UN rapporteur is wrong on housing rights
The United Nations is correct to consider New Zealand’s housing crisis as a substantial human rights issue. But while the UN is often excellent at seeing problems, it is not so good at suggesting appropriate solutions.
Henry Cooke last week reported that the Government had invited UN special housing rapporteur Leilani Farha to New Zealand. The problems in housing are obvious and have been for some time.
Too few homes relative to the number of people who want to live in homes pushes up the cost of housing – both rents and the price of houses.
This leads to overcrowding and people living in garages, sheds and vehicles.
Housing costs contribute materially to New Zealand’s poverty statistics.
The effects of overcrowding are seen in health statistics and the inability to find housing in employment-rich places means people are often stuck in locations with few opportunities.
All of those have human rights consequences. But they also stem from absolutely none of the problems Farha pointed to.
They stem from ignoring one other rather important right.
Farha suggested New Zealand needs a capital gains tax to keep housing costs in line. But a capital gains tax has never built a house.
New Zealand has a shortage of houses. If you look across the United States, in which capital gains taxes vary state by state, housing affordability is not driven by differences in capital gains regimes. California’s capital gains tax on housing is more restrictive than Georgia’s but fast-growing Atlanta is far more affordable than San Francisco. Tax is not the issue. Farha also suggested rent freezes as a way of keeping costs down for tenants.
But rent controls discourage investors from building new housing. And they also make it harder to deal with the existing shortage.
At the core, Farha saw the problem as property price speculation.
But the real problem is a massive shortage of housing.
And that is an issue of the set of rules councils put in place that make it difficult to build new housing, and a set of institutions created by central government making it difficult for councils to accommodate growth.

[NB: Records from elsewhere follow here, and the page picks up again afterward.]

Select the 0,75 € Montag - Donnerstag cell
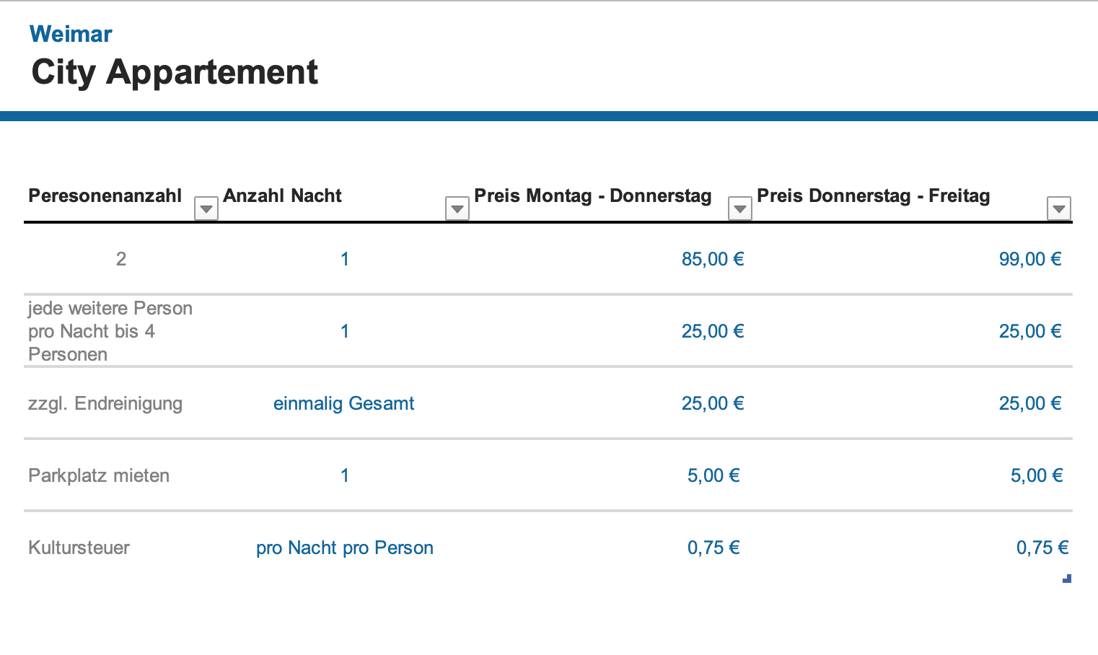Viewport: 1098px width, 655px height. point(713,548)
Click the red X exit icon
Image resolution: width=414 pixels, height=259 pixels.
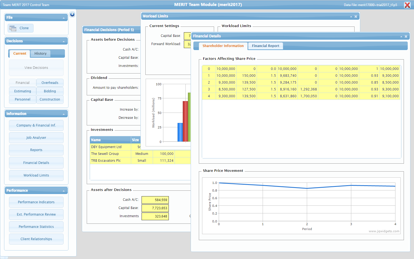click(x=407, y=5)
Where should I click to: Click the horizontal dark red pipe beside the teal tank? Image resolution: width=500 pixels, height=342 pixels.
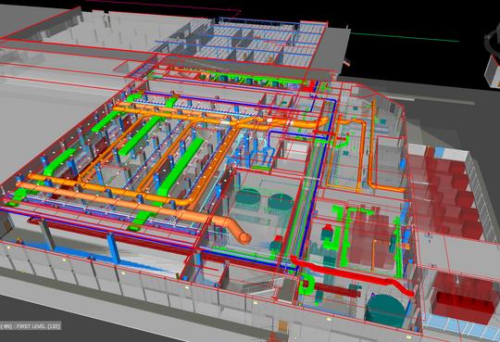point(338,290)
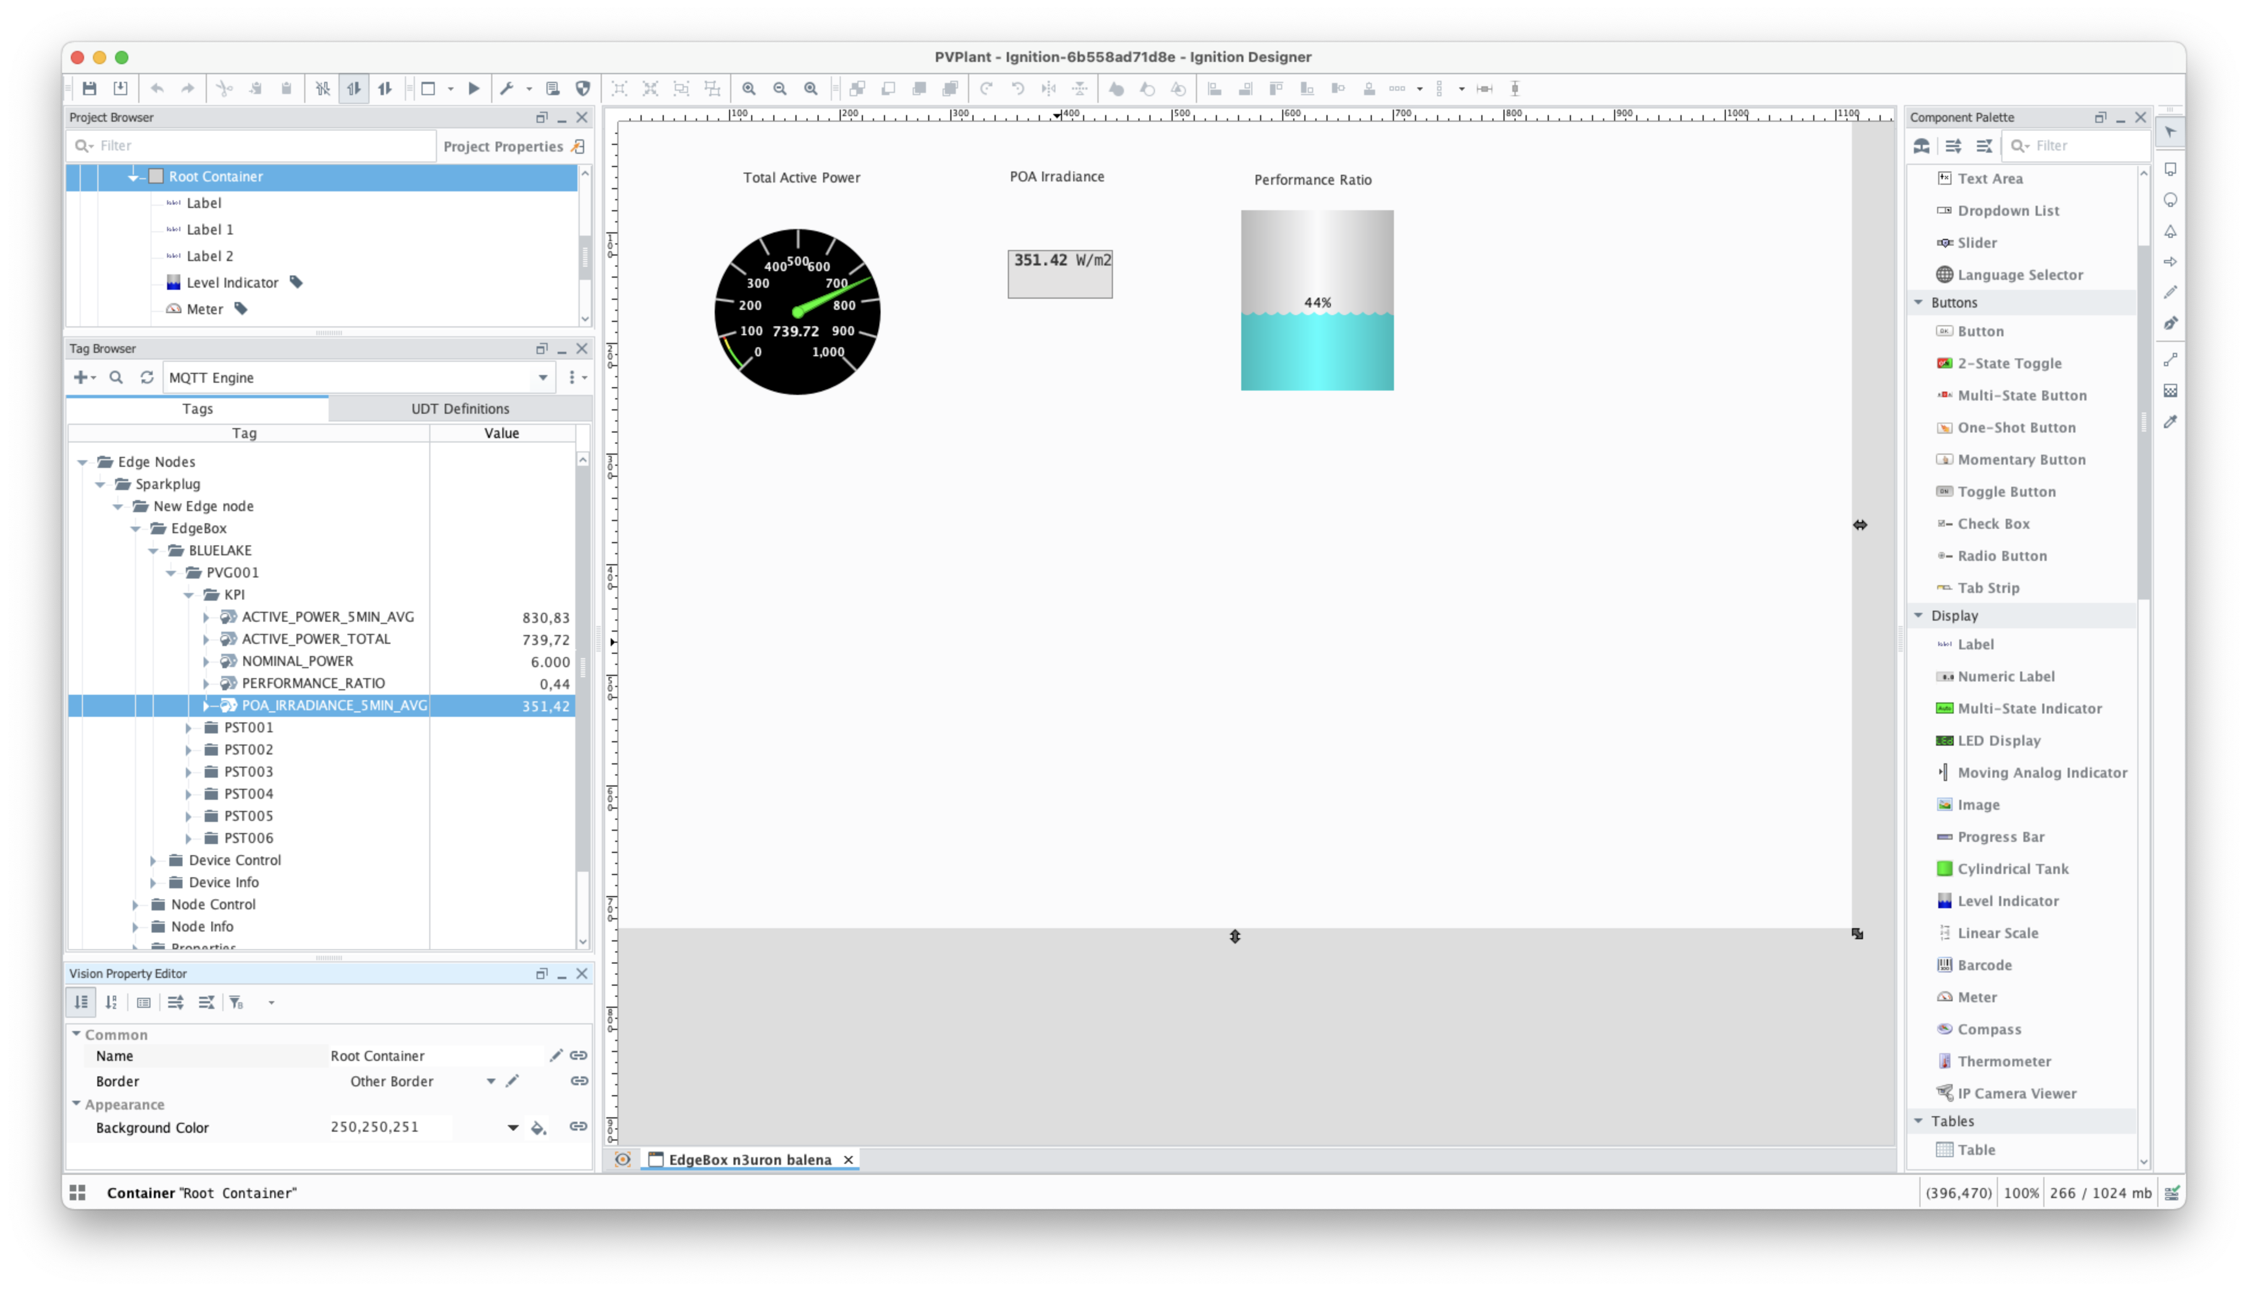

What we need is a right to build, and institutions to support it. Farha urges us to take the housing crisis seriously as a human rights issue.
We do not need UN ‘‘experts’’ in housing that seem utterly clueless.
We have better experts right here.
Then Housing Minister Phil Twyford was absolutely correct when last year he suggested the best way of dealing with capital gains is to allow so much building that those gains never happen in the first place.
It is time to build. And it is the right thing to do.